### Directions
Below is a set of records; print all of them exactly as written.

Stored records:
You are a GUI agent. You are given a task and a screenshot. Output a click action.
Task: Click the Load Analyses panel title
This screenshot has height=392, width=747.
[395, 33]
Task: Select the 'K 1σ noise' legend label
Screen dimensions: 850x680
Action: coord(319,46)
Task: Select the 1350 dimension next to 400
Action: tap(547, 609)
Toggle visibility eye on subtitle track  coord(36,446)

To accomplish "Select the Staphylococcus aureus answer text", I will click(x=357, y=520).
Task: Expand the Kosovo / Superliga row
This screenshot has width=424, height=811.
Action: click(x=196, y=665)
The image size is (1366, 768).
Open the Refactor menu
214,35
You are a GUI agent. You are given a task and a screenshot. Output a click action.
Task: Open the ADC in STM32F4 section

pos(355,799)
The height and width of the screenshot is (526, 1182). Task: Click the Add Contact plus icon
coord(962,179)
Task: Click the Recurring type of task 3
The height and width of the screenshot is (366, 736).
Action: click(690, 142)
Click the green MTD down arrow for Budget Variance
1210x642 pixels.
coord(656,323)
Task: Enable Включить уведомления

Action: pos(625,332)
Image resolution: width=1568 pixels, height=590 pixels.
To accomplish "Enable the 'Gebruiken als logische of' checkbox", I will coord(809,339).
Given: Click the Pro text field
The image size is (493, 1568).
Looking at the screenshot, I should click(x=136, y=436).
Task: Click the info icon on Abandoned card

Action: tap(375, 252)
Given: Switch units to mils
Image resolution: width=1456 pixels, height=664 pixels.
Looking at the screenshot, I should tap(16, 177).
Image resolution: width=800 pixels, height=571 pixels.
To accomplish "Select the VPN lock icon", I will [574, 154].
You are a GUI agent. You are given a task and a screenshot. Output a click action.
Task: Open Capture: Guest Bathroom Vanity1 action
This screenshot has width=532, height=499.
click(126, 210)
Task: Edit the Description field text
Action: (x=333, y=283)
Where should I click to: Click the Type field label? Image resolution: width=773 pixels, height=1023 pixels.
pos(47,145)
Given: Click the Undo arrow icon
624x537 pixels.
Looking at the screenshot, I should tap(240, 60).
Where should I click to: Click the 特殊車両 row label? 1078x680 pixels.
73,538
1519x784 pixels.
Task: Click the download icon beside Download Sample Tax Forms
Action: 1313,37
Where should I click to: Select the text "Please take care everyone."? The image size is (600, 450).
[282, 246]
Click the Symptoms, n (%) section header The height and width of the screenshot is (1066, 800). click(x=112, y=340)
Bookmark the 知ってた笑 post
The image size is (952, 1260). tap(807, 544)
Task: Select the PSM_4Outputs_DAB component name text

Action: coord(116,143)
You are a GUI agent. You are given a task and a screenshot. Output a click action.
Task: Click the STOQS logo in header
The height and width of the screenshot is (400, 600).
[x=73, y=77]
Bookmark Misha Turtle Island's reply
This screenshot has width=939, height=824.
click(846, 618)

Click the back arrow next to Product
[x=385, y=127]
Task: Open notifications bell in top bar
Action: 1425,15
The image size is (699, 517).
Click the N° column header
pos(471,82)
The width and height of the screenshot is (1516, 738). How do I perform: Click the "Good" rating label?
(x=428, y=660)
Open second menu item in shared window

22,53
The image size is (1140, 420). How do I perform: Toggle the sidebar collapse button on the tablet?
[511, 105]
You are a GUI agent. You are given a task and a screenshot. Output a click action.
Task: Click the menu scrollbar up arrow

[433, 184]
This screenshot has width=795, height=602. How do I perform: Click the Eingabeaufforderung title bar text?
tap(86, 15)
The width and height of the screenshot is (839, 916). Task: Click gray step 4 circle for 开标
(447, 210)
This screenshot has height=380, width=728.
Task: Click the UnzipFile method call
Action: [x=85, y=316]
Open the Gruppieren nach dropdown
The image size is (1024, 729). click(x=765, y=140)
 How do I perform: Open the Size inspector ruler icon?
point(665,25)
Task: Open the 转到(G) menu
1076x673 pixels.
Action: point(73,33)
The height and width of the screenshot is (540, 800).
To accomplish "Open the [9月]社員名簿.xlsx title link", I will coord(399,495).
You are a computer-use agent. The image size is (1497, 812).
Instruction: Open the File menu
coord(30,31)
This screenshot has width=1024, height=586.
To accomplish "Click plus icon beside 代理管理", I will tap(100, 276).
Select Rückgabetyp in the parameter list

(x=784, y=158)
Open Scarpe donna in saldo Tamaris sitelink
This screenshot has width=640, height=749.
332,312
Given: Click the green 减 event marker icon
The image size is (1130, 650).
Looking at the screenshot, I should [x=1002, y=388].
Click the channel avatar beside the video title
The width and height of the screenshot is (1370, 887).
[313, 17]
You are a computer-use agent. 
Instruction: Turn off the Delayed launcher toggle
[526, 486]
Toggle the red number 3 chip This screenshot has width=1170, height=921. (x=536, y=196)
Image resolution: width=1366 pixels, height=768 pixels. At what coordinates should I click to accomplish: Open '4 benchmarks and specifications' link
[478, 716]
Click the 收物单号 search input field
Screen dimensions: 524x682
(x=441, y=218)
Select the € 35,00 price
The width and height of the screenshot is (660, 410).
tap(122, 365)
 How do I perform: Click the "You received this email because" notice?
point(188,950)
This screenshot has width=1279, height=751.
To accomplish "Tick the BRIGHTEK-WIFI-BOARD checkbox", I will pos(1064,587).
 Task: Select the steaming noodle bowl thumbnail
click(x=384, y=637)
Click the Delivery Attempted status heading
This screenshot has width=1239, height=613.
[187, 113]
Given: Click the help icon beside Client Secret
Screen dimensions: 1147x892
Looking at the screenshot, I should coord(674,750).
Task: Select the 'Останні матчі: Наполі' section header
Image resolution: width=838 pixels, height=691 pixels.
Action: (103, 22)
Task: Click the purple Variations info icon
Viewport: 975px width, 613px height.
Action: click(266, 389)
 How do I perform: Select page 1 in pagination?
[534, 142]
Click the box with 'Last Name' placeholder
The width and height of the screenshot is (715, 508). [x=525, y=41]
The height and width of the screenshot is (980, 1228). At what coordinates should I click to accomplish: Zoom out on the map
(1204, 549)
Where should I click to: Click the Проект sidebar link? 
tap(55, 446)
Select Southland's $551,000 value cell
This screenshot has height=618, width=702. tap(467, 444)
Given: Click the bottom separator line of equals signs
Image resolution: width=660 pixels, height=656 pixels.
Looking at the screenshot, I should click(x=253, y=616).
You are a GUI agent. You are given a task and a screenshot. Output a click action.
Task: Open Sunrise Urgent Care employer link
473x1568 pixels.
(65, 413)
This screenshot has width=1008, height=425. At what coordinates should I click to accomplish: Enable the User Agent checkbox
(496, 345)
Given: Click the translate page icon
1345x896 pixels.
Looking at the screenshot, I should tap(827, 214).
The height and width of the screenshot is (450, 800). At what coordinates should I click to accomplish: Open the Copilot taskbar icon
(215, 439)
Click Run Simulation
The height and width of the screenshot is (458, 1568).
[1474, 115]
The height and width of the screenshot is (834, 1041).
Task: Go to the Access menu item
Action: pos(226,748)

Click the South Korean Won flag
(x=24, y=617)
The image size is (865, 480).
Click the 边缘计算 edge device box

### Solved problem
You are a GUI agent. You are given a task and a screenshot. Output a click action.
Task: Click the Load Analyses panel title
This screenshot has height=392, width=747.
[395, 33]
Task: Select the 'K 1σ noise' legend label
Screen dimensions: 850x680
Action: coord(319,46)
Task: Select the 1350 dimension next to 400
Action: tap(547, 609)
Toggle visibility eye on subtitle track  coord(36,446)

To accomplish "Select the Staphylococcus aureus answer text", I will click(x=357, y=520).
Task: Expand the Kosovo / Superliga row
This screenshot has width=424, height=811.
Action: click(x=196, y=665)
The image size is (1366, 768).
Open the Refactor menu
214,35
You are a GUI agent. You are given a task and a screenshot. Output a click action.
Task: Open the ADC in STM32F4 section

pos(355,799)
The height and width of the screenshot is (526, 1182). Task: Click the Add Contact plus icon
coord(962,179)
Task: Click the Recurring type of task 3
The height and width of the screenshot is (366, 736).
Action: click(690, 142)
Click the green MTD down arrow for Budget Variance
1210x642 pixels.
coord(656,323)
Task: Enable Включить уведомления

Action: pos(625,332)
Image resolution: width=1568 pixels, height=590 pixels.
To accomplish "Enable the 'Gebruiken als logische of' checkbox", I will coord(809,339).
Given: Click the Pro text field
The image size is (493, 1568).
Looking at the screenshot, I should click(x=136, y=436).
Task: Click the info icon on Abandoned card

Action: tap(375, 252)
Given: Switch units to mils
Image resolution: width=1456 pixels, height=664 pixels.
Looking at the screenshot, I should tap(16, 177).
Image resolution: width=800 pixels, height=571 pixels.
To accomplish "Select the VPN lock icon", I will [574, 154].
You are a GUI agent. You are given a task and a screenshot. Output a click action.
Task: Open Capture: Guest Bathroom Vanity1 action
This screenshot has width=532, height=499.
click(126, 210)
Task: Edit the Description field text
Action: (x=333, y=283)
Where should I click to: Click the Type field label? Image resolution: width=773 pixels, height=1023 pixels.
pos(47,145)
Given: Click the Undo arrow icon
624x537 pixels.
Looking at the screenshot, I should tap(240, 60).
Where should I click to: Click the 特殊車両 row label? 1078x680 pixels.
73,538
1519x784 pixels.
Task: Click the download icon beside Download Sample Tax Forms
Action: 1313,37
Where should I click to: Select the text "Please take care everyone."? The image size is (600, 450).
[282, 246]
Click the Symptoms, n (%) section header The height and width of the screenshot is (1066, 800). click(x=112, y=340)
Bookmark the 知ってた笑 post
The image size is (952, 1260). tap(807, 544)
Task: Select the PSM_4Outputs_DAB component name text

Action: coord(116,143)
You are a GUI agent. You are given a task and a screenshot. Output a click action.
Task: Click the STOQS logo in header
The height and width of the screenshot is (400, 600).
[x=73, y=77]
Bookmark Misha Turtle Island's reply
This screenshot has width=939, height=824.
click(846, 618)

Click the back arrow next to Product
[x=385, y=127]
Task: Open notifications bell in top bar
Action: 1425,15
The image size is (699, 517).
Click the N° column header
pos(471,82)
The width and height of the screenshot is (1516, 738). How do I perform: Click the "Good" rating label?
(x=428, y=660)
Open second menu item in shared window

22,53
The image size is (1140, 420). How do I perform: Toggle the sidebar collapse button on the tablet?
[511, 105]
You are a GUI agent. You are given a task and a screenshot. Output a click action.
Task: Click the menu scrollbar up arrow

[433, 184]
This screenshot has width=795, height=602. How do I perform: Click the Eingabeaufforderung title bar text?
tap(86, 15)
The width and height of the screenshot is (839, 916). Task: Click gray step 4 circle for 开标
(447, 210)
This screenshot has height=380, width=728.
Task: Click the UnzipFile method call
Action: [x=85, y=316]
Open the Gruppieren nach dropdown
The image size is (1024, 729). click(x=765, y=140)
 How do I perform: Open the Size inspector ruler icon?
point(665,25)
Task: Open the 转到(G) menu
1076x673 pixels.
Action: point(73,33)
The height and width of the screenshot is (540, 800).
To accomplish "Open the [9月]社員名簿.xlsx title link", I will coord(399,495).
You are a computer-use agent. The image size is (1497, 812).
Instruction: Open the File menu
coord(30,31)
This screenshot has width=1024, height=586.
To accomplish "Click plus icon beside 代理管理", I will tap(100, 276).
Select Rückgabetyp in the parameter list

(x=784, y=158)
Open Scarpe donna in saldo Tamaris sitelink
This screenshot has width=640, height=749.
332,312
Given: Click the green 减 event marker icon
The image size is (1130, 650).
Looking at the screenshot, I should [x=1002, y=388].
Click the channel avatar beside the video title
The width and height of the screenshot is (1370, 887).
[313, 17]
You are a computer-use agent. 
Instruction: Turn off the Delayed launcher toggle
[526, 486]
Toggle the red number 3 chip This screenshot has width=1170, height=921. (x=536, y=196)
Image resolution: width=1366 pixels, height=768 pixels. At what coordinates should I click to accomplish: Open '4 benchmarks and specifications' link
[478, 716]
Click the 收物单号 search input field
Screen dimensions: 524x682
(x=441, y=218)
Select the € 35,00 price
The width and height of the screenshot is (660, 410).
tap(122, 365)
 How do I perform: Click the "You received this email because" notice?
point(188,950)
This screenshot has width=1279, height=751.
To accomplish "Tick the BRIGHTEK-WIFI-BOARD checkbox", I will pos(1064,587).
 Task: Select the steaming noodle bowl thumbnail
click(x=384, y=637)
Click the Delivery Attempted status heading
This screenshot has width=1239, height=613.
[187, 113]
Given: Click the help icon beside Client Secret
Screen dimensions: 1147x892
Looking at the screenshot, I should coord(674,750).
Task: Select the 'Останні матчі: Наполі' section header
Image resolution: width=838 pixels, height=691 pixels.
Action: (103, 22)
Task: Click the purple Variations info icon
Viewport: 975px width, 613px height.
Action: click(266, 389)
 How do I perform: Select page 1 in pagination?
[534, 142]
Click the box with 'Last Name' placeholder
The width and height of the screenshot is (715, 508). [x=525, y=41]
The height and width of the screenshot is (980, 1228). At what coordinates should I click to accomplish: Zoom out on the map
(1204, 549)
Where should I click to: Click the Проект sidebar link? 
tap(55, 446)
Select Southland's $551,000 value cell
This screenshot has height=618, width=702. tap(467, 444)
Given: Click the bottom separator line of equals signs
Image resolution: width=660 pixels, height=656 pixels.
Looking at the screenshot, I should click(x=253, y=616).
You are a GUI agent. You are given a task and a screenshot. Output a click action.
Task: Open Sunrise Urgent Care employer link
473x1568 pixels.
(65, 413)
This screenshot has width=1008, height=425. At what coordinates should I click to accomplish: Enable the User Agent checkbox
(496, 345)
Given: Click the translate page icon
1345x896 pixels.
Looking at the screenshot, I should tap(827, 214).
The height and width of the screenshot is (450, 800). At what coordinates should I click to accomplish: Open the Copilot taskbar icon
(215, 439)
Click Run Simulation
The height and width of the screenshot is (458, 1568).
[1474, 115]
The height and width of the screenshot is (834, 1041).
Task: Go to the Access menu item
Action: pos(226,748)

Click the South Korean Won flag
(x=24, y=617)
The image size is (865, 480).
Click the 边缘计算 edge device box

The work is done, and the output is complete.